I have a huge list of links marked “to post” which, to be honest, I find kind of daunting. I used to post links a lot more, but lately my blog is mostly devoted to housing my ongoing project, Blogging Ezra Pound’s The Cantos, along with occasional posts on SF or Korea-related issues.
But I have had a few tabs open on my browser for over a week, which seem worth posting to me, and having been delayed for my critique group’s meeting by an annoying fridge-related disaster (though less delayed than another member), I am now sitting in a coffeeshop. While I’m taking a break from reading Bulfinch’s Mythology for the course I’m teaching, I figure I’ll post those links, and a few more while I’m at it.
Korea-Related
- Lately, a group named Mannam has been trying to host supposedly foreigner-friendly events. Why? Who are they? What do they want? Believe it or not, some expats have even asked me, not that I’ve ever heard of them. But Zackary Downey has a series of posts up at his blog, Scroozle’s Sanctuary, worth reading if you want to know more. (Especially the last few posts.) Short version? They’re linked to some kind of religious, er, “group.”

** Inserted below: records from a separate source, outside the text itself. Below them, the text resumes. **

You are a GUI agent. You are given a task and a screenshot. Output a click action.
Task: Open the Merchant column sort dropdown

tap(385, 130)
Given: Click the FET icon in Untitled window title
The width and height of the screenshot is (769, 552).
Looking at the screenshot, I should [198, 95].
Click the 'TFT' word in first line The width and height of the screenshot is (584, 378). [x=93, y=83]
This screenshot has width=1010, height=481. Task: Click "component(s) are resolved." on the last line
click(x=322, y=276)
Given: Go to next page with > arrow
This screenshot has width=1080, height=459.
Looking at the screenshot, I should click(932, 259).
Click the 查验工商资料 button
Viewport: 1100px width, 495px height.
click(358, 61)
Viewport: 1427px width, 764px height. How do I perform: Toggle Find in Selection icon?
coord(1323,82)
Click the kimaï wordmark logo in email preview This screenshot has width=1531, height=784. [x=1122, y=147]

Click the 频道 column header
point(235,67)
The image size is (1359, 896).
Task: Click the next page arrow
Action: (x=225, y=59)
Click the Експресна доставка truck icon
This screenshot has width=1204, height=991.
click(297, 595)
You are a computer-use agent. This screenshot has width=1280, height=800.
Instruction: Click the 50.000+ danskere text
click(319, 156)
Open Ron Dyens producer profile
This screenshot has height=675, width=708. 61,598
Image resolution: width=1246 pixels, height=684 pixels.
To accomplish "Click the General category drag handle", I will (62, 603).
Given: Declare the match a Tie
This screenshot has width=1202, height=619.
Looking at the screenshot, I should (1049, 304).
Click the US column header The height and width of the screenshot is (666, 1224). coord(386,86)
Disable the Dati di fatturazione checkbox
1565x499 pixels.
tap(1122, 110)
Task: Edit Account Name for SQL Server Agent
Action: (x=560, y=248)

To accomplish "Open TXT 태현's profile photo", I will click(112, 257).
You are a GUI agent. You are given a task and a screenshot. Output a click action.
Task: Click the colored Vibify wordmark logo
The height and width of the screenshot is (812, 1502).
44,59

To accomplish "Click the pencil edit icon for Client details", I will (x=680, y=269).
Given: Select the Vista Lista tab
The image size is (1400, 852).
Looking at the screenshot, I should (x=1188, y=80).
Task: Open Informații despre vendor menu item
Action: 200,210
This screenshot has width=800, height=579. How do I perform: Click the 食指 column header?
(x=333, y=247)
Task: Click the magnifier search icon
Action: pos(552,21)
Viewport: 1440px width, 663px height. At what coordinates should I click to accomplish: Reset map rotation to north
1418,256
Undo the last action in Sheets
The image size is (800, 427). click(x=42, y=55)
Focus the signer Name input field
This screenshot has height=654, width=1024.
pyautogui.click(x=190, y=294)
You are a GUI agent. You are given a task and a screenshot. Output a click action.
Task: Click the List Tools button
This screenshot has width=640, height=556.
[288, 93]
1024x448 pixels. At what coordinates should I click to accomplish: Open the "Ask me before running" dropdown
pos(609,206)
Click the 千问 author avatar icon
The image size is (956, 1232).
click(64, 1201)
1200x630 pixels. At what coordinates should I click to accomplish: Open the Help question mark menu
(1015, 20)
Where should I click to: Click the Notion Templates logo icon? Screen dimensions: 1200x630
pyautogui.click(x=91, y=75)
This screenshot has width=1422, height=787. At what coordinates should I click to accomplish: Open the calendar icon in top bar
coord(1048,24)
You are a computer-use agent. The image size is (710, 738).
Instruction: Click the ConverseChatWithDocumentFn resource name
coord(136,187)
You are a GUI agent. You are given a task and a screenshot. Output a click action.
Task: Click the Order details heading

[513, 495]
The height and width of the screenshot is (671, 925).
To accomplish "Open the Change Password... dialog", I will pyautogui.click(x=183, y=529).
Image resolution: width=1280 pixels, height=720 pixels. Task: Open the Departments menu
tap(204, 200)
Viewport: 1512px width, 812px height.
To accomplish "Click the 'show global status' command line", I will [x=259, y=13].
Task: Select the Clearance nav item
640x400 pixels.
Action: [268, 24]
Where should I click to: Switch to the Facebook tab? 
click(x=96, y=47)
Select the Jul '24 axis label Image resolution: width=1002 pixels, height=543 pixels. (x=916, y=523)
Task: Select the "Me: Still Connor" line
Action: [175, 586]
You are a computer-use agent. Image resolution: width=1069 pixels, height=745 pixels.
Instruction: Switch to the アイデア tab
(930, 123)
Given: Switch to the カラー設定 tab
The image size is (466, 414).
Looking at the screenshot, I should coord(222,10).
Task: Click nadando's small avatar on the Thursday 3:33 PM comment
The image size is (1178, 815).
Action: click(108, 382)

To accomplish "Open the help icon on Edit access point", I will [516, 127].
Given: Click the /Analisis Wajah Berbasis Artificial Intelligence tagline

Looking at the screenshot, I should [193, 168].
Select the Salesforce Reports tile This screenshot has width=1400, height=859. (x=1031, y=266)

- Marry My Asian Daughter. Saw on Facebook. Funny, sarcastic responses from the daughter’s perspective.
- If you think your workday is tough in Korea, you should read what it’s like working as a driver for the Seoul subway system.
- Speaking of the subway system… box-cutter-wielding sociopaths are not an everyday occurrence, but you never know when they’ll strike. And since society here really doesn’t want to talk about mental illness or alcohol addiction seriously, people like this wander freely. When I talk about narrowly evading assault a few times a year, I mean avoiding people who try to start fights, spit at me, shout, come at me. No idea whether they have box cutters. But the possibility of escalation is real, and this is one reason bystanders don’t act: they might end up stabbed, even just for speaking to someone harshly. Maybe it’s true in all big cities, but I never saw fear of that like I have here. (Nor have I seen people so quick to fly off the handle. But maybe Canada’s unusual. I don’t know.)
- The Boolean Gate by Walter Jon Williams: want.
- The First Knight of Ramadan. An amusing video by a Muslim geek struggling to balance religious obligations with his geek identity. It interestingly connects with the idea I’ve posted about here before, about how the early formulation of SF fandom was really a vehicle for something we take for granted today: a social space for formulating identity on grounds other than those of race, religion, or homeland which dominated in America until SF fandom appeared, but which had begun to be either unattractive or unworkable for young, urban Americans by about the 1920s and 1930s.
- Check out this trailer for my friend Tina Connolly’s upcoming fantasy novel, Ironskin:
- Lurker on the Bookshelf: some scholarly resources for those studying Lovecraft. I’m thinking of following up my study of Ezra Pound with a study of old HPL, in fact, though I might go for Heinlein instead. For reasons I’ll explain in a post coming soon…
- Speaking of which: here’s a free MP3 recording of the complete Fungi from Yoggoth. Poetry by Lovecraft.
Most of those SF links are dated: I have things to say about the more recent goings-on in SF — the Readercon thing, the reevaluation of bigotry in the work of early authors, and so on — but that’s all in this huge post I’d like to edit down to non-huge size. So… more on that soon.
And now, with people messaging me to meet and have dinner, I should end this.